(Available data Opens)

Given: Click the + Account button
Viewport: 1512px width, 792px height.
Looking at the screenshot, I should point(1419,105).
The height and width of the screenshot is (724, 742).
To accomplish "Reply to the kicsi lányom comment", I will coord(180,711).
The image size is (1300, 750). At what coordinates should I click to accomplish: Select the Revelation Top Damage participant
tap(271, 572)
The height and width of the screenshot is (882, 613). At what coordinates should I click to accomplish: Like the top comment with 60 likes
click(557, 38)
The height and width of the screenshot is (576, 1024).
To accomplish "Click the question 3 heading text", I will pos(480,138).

(Available data Closes)
(Available data Opens)

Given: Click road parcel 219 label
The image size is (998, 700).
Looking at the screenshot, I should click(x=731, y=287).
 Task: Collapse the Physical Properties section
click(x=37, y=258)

(Available data Closes)
(Available data Opens)

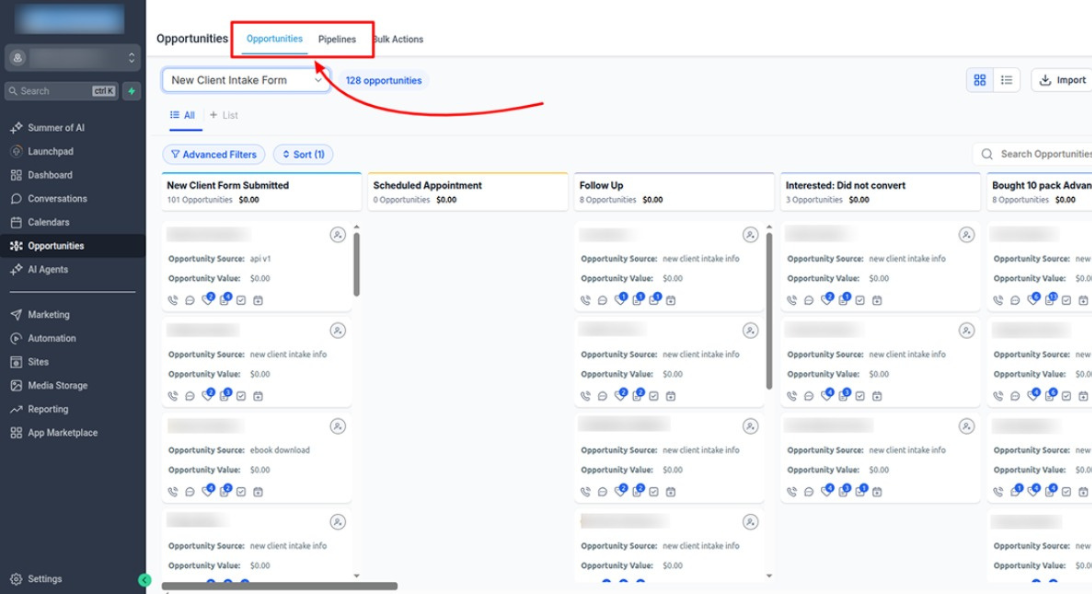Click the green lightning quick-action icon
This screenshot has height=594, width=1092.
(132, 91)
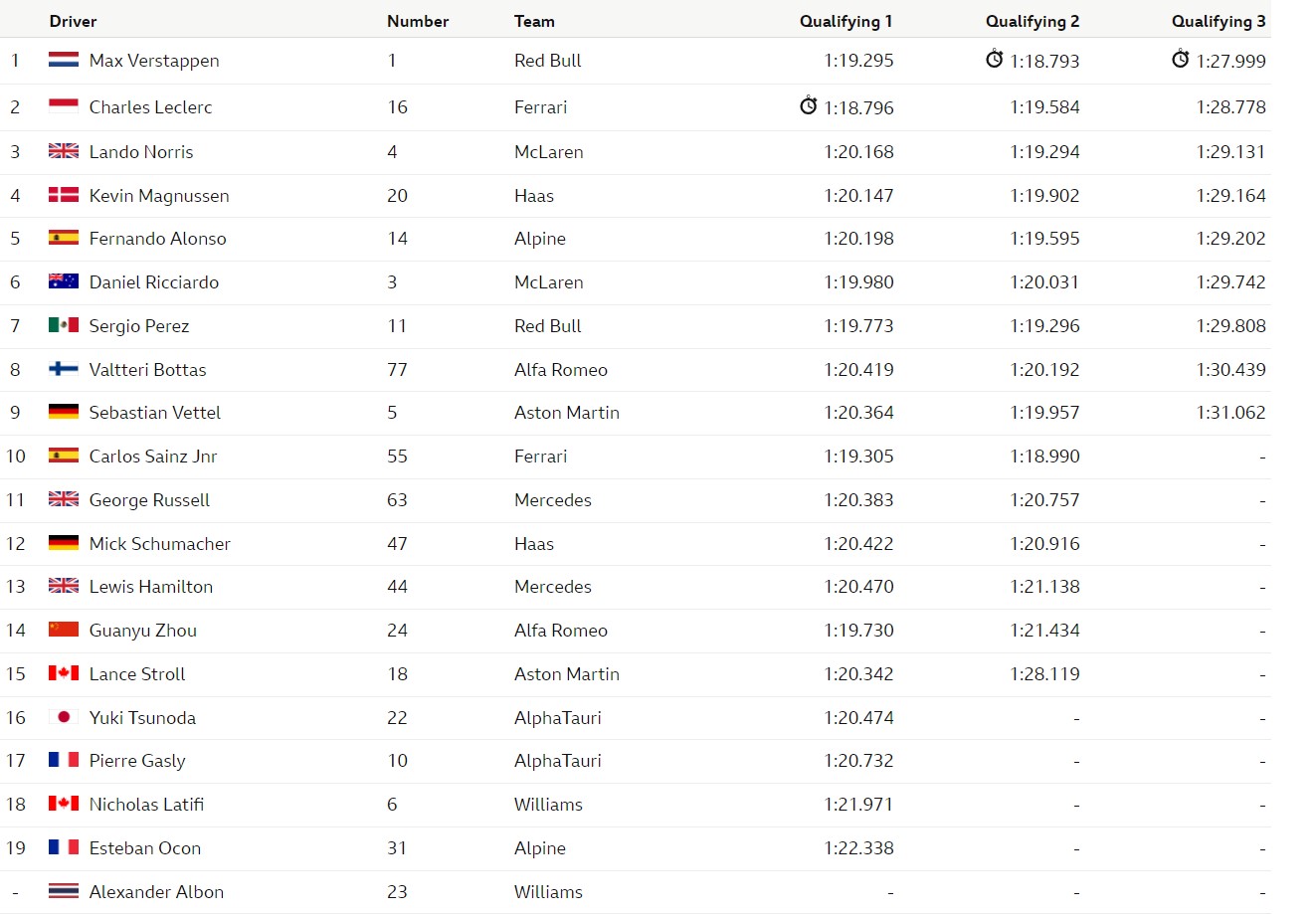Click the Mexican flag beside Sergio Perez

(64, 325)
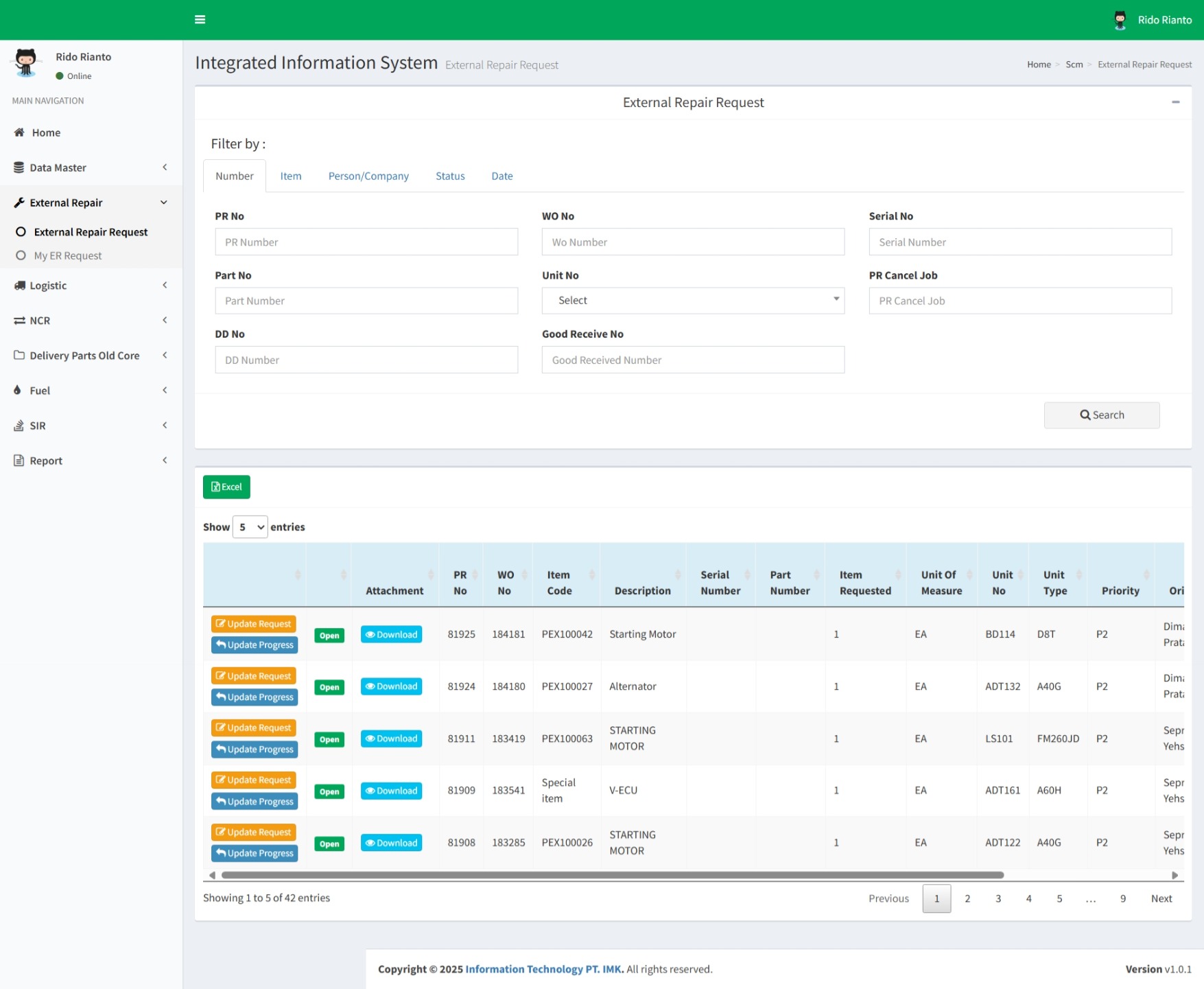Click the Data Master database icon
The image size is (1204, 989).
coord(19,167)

(Available data Closes)

● **What the exercise asks**: Copy out each line of the records where the string "will" appears.

● **Your response**:
To accomplish "Reply to the kicsi lányom comment", I will coord(180,711).
To accomplish "Click the question 3 heading text", I will pos(480,138).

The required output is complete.